SET TASK —
Transcribe these items exactly, everything from the line containing "Select the Lasso tool" down to the line containing "Action: 92,192", both included.

.....

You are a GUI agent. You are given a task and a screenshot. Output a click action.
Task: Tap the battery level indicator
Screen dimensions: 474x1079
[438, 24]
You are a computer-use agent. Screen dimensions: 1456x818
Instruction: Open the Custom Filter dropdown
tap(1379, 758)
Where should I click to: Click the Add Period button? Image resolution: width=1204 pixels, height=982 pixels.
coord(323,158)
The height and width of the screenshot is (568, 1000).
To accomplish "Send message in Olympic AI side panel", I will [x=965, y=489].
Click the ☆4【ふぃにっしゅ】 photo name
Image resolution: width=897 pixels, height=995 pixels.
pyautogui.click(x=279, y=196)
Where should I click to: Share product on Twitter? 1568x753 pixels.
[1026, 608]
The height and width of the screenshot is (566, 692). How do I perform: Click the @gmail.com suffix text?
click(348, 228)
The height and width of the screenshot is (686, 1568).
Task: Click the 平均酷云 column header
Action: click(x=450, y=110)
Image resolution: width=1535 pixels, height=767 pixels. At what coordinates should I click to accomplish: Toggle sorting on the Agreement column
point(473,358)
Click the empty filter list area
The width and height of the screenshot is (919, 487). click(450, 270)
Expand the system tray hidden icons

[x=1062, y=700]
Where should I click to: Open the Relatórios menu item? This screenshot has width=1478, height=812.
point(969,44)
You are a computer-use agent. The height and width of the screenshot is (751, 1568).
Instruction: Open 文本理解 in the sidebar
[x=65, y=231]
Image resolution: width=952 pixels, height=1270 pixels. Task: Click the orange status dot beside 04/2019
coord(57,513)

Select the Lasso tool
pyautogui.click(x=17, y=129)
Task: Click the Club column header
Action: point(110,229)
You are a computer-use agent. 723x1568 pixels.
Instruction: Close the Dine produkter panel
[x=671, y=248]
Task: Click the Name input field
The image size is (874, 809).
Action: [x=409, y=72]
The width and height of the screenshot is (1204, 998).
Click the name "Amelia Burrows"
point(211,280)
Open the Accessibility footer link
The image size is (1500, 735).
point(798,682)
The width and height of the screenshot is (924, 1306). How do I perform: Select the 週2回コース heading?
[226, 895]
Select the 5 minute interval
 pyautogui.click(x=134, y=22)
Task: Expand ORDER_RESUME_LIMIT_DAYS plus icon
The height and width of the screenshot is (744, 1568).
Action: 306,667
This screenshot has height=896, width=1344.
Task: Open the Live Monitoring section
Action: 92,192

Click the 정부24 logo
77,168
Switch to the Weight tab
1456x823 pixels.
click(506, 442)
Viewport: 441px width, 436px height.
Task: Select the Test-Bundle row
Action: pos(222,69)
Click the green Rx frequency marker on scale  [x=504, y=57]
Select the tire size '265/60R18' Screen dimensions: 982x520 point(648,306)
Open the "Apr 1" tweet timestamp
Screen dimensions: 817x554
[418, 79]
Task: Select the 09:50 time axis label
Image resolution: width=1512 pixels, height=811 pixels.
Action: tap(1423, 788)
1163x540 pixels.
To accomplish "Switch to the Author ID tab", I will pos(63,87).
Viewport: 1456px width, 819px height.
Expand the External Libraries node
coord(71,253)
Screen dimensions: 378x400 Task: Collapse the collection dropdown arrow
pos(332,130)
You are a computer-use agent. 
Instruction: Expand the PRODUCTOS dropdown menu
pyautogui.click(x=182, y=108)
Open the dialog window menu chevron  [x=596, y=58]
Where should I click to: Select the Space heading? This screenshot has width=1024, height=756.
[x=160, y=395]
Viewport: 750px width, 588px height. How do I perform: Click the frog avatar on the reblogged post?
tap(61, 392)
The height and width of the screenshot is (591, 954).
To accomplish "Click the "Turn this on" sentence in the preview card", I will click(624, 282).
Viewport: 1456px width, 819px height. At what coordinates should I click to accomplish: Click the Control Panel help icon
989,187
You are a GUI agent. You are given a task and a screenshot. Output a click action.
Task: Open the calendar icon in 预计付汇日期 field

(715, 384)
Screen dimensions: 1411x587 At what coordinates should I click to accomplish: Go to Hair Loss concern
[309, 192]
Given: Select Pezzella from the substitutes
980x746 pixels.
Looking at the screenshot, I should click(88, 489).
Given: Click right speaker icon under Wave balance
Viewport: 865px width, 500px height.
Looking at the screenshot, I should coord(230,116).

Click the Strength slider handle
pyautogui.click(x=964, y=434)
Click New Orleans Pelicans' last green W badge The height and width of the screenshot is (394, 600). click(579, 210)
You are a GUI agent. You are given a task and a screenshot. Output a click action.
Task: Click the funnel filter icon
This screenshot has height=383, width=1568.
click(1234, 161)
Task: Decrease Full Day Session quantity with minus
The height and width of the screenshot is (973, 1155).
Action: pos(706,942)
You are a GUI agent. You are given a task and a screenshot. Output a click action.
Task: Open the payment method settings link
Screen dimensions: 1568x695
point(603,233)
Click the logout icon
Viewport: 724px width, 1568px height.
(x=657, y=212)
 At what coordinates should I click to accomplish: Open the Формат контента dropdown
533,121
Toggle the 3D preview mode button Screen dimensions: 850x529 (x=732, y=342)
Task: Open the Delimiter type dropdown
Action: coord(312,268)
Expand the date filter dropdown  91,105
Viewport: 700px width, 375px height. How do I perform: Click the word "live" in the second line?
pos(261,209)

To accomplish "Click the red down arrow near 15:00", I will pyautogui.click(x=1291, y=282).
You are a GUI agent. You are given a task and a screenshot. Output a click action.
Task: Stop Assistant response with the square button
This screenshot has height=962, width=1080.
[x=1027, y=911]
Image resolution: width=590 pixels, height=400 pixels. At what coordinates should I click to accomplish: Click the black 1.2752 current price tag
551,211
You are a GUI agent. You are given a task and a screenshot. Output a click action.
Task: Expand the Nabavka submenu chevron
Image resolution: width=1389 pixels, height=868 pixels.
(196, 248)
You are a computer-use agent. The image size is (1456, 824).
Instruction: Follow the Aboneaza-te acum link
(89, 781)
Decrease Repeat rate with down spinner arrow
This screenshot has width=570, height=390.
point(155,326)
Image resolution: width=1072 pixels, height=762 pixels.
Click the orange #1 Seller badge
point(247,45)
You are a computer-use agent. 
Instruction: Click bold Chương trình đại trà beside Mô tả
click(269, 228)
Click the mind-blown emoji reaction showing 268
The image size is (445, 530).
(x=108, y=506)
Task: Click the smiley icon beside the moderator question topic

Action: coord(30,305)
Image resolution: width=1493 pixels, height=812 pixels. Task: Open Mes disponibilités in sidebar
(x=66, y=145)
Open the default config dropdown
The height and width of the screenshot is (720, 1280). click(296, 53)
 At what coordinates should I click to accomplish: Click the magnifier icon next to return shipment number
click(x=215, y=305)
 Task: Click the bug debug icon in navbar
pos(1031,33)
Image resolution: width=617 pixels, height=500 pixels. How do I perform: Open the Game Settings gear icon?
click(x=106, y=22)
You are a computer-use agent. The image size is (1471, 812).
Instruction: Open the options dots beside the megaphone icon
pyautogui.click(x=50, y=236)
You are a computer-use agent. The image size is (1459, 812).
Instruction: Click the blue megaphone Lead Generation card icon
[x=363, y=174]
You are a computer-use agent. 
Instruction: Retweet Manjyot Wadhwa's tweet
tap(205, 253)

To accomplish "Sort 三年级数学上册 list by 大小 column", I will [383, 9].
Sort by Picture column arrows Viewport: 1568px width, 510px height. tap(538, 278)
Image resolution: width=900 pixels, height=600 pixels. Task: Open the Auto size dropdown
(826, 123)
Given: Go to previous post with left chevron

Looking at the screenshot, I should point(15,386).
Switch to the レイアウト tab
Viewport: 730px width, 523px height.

.....

REPLY —
Select the Lasso tool
pyautogui.click(x=17, y=129)
Task: Click the Club column header
Action: point(110,229)
You are a computer-use agent. 723x1568 pixels.
Instruction: Close the Dine produkter panel
[x=671, y=248]
Task: Click the Name input field
The image size is (874, 809).
Action: [x=409, y=72]
The width and height of the screenshot is (1204, 998).
Click the name "Amelia Burrows"
point(211,280)
Open the Accessibility footer link
The image size is (1500, 735).
point(798,682)
The width and height of the screenshot is (924, 1306). How do I perform: Select the 週2回コース heading?
[226, 895]
Select the 5 minute interval
 pyautogui.click(x=134, y=22)
Task: Expand ORDER_RESUME_LIMIT_DAYS plus icon
The height and width of the screenshot is (744, 1568).
Action: 306,667
This screenshot has height=896, width=1344.
Task: Open the Live Monitoring section
Action: 92,192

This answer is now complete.